3 HDD dual boot system install trouble

I have three hard drives. The first is a 1 terabyte drive which I have Win 8.1 installed. The other two are 500 Gig drives. I followed the wiki’s with regarding dual boot. I formatted the 2 500 gig drives with ext4 created a swap partition and a root partition on the first and created a home partition on the second 500 gig drive. I then edited the boot drive on the windows drive to boot/efi. Everything seemed to be installing well until it was Grub’s turn. I got an error msg stating that Grub could not be installed.

Not sure what to do from here. Any help is appreciated.

Sean

Did you boot the installer in EFI mode??

Installs across several drives can be tricky. My recommendation is that you put a small boot partition on the first drive about 500 meg is fine mount it as /boot. I believe that it will save you lots of headaches.

I’m really unclear about this “I then edited the boot drive on the windows drive to boot/efi.” Can you expand in more detail what you did? I have to assume there was an existing efi boot partition and you mounted that partition as /boot/efi. That is right but it is unclear exactly what you actually did.

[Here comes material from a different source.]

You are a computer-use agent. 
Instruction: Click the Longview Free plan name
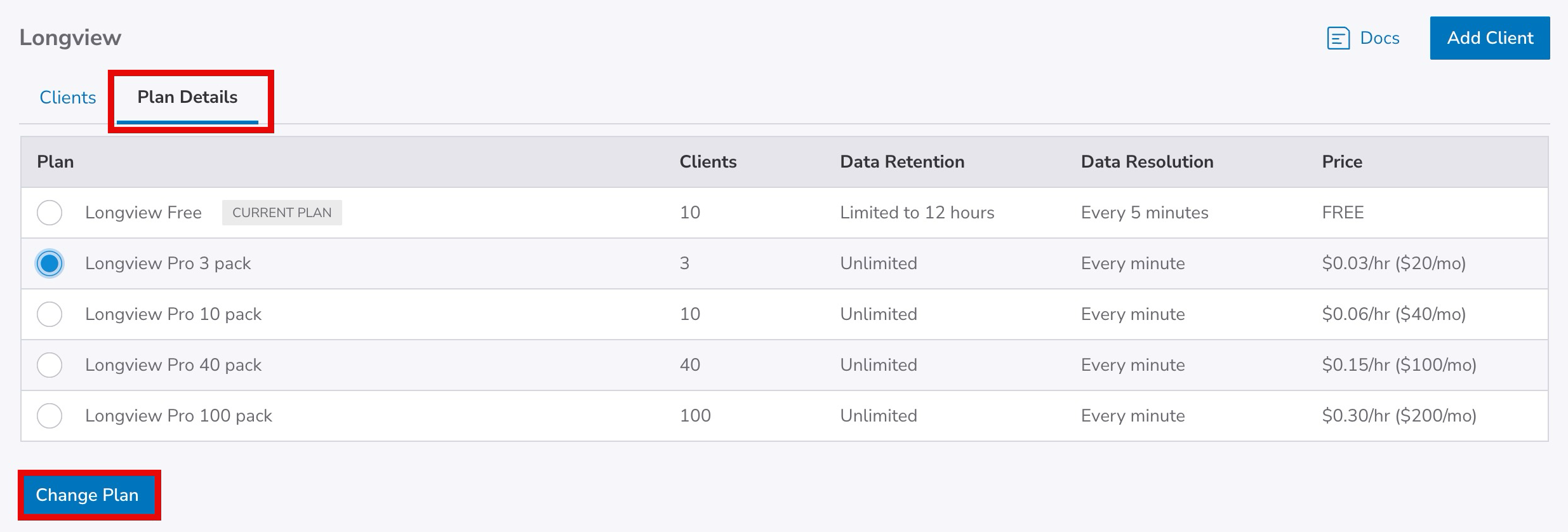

Can you post the output from

# fdisk -l

You can boot from the install media in rescue mode to get that output. Then perhaps mount a USB flash drive and put the output onto that drive so that you can later access it to post.

Use code tags to post that output.

You understood me correctly about mounting the existing efi boot partition.
If I make a small partition on my windows drive for the bootloader won’t there be some conflict with the one that is already there when I boot things up again?

With UEFI, the EFI partition is shared by all operating systems. Windows creates a directory “Microsoft” for its boot files. Opensuse creates a directory “opensuse” for its boot files. There need not be a conflict.

That was not what I suggested you want a /boot partition . You already have a /boot/efi partition. See the difference?

the /boot/efi partition is fat formatted the /boot should be formatted in a nice Linux friendly file system ext2 is a good choice.

this is were the kernels live. It is confusing because the names are somewhat the same. Don’t confuse them they are different animals

Thanks for the help. I was able to get everything going with all the advice.